The lithium complexes [(WCA-NHC)Li(toluene)] of anionic N-heterocyclic carbenes with a weakly coordinating anionic borate moiety (WCA-NHC) reacted with iodine, bromine, or CCl₄ to afford the zwitterionic 2-halogenoimidazolium borates (WCA-NHC)X (X=I, Br, Cl; WCA=B(C₆F₅)₃, B{3,5-C₆H₃(CF₃)₂}₃; NHC=IDipp=1,3-bis(2,6-diisopropylphenyl)imidazolin-2-ylidene, or NHC=IMes=1,3-bis(2,4,6-trimethylphenyl)imidazolin-2-ylidene). The iodine derivative (WCA-IDipp)I (WCA=B(C₆F₅)₃) formed several complexes of the type (WCA-IDipp)I ⋅ L (L=C₆H₅Cl, C₆H₅Me, CH₃CN, THF, ONMe₃), revealing its ability to act as an efficient halogen bond donor, which was also exploited for the preparation of hypervalent bis(carbene)iodine(I) complexes of the type [(WCA-IDipp)I(NHC)] and [PPh₄][(WCA-IDipp)I(WCA-NHC)] (NHC=IDipp, IMes).

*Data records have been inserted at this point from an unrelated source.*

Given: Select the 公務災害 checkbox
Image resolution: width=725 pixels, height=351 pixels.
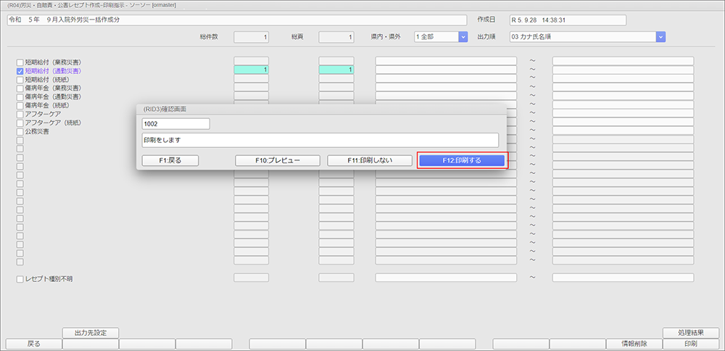Looking at the screenshot, I should [20, 132].
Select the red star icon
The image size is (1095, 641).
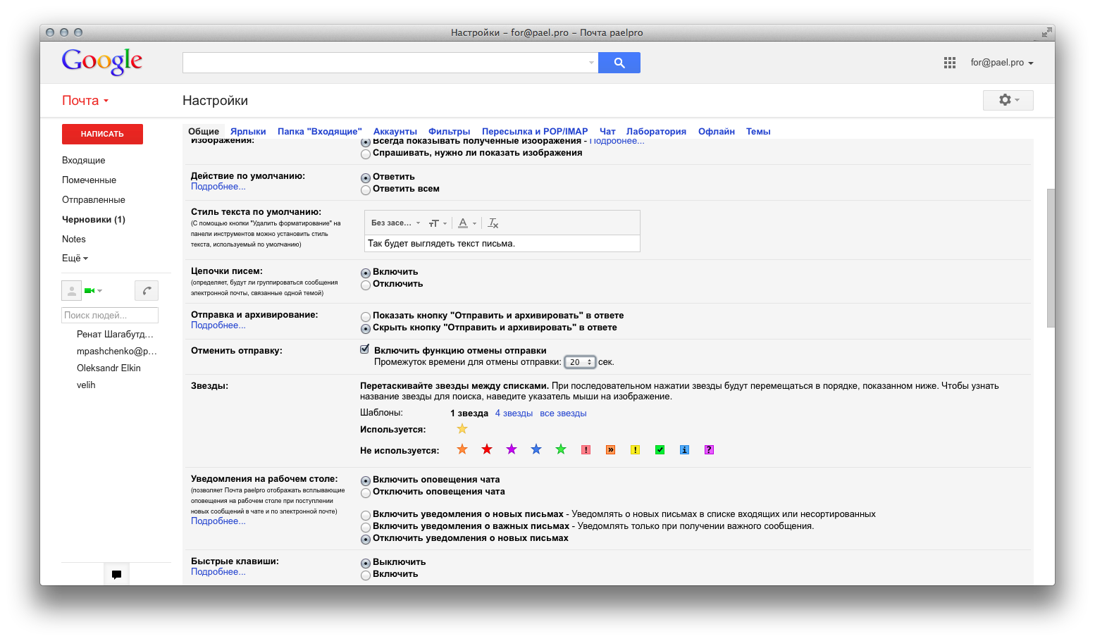487,449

The corresponding bromine complex [PPh₄][(WCA-IDipp)₂Br] was isolated as a rare example of a hypervalent (10-Br-2) system. DFT calculations reveal that London dispersion contributes significantly to the stability of the bis(carbene)halogen(I) complexes, and the bonding was further analyzed by quantum theory of atoms in molecules (QTAIM) analysis.